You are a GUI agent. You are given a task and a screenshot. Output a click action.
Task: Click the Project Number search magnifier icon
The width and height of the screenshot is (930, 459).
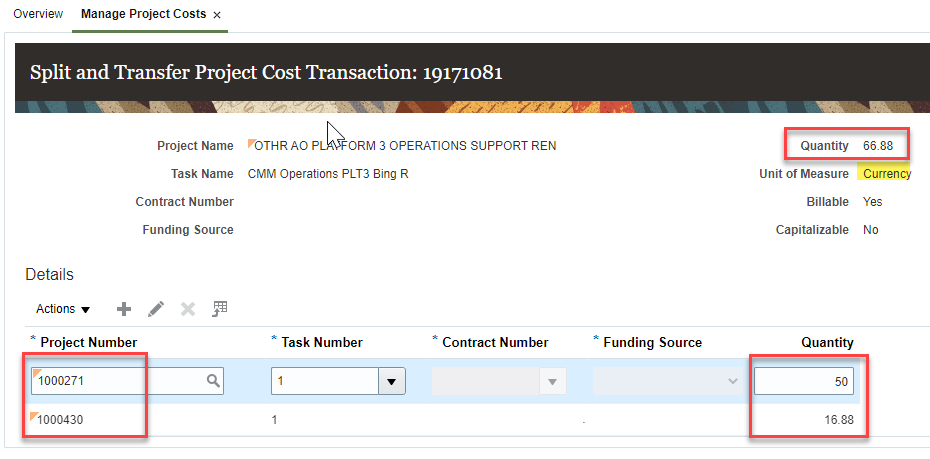coord(213,381)
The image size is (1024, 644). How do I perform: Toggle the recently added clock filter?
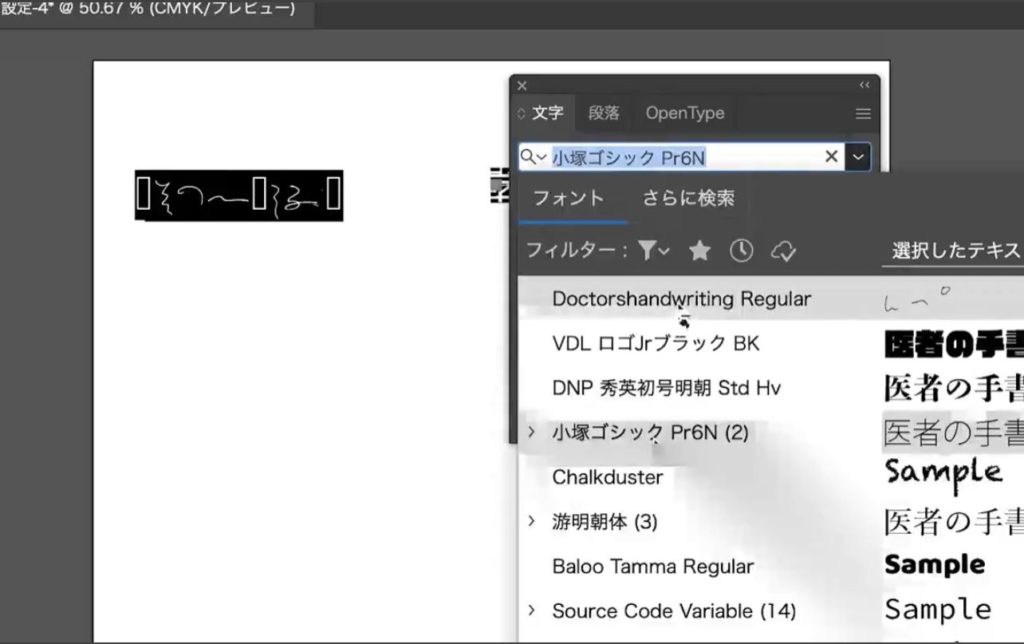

--------

- DESCRIPTION OF THE TASK
Output the listing exactly. Leave out any image.

- FINISHED TASK
You are a GUI agent. You are given a task and a screenshot. Output a click action.
Task: Click the Project Number search magnifier icon
The width and height of the screenshot is (930, 459).
coord(213,381)
The image size is (1024, 644). How do I perform: Toggle the recently added clock filter?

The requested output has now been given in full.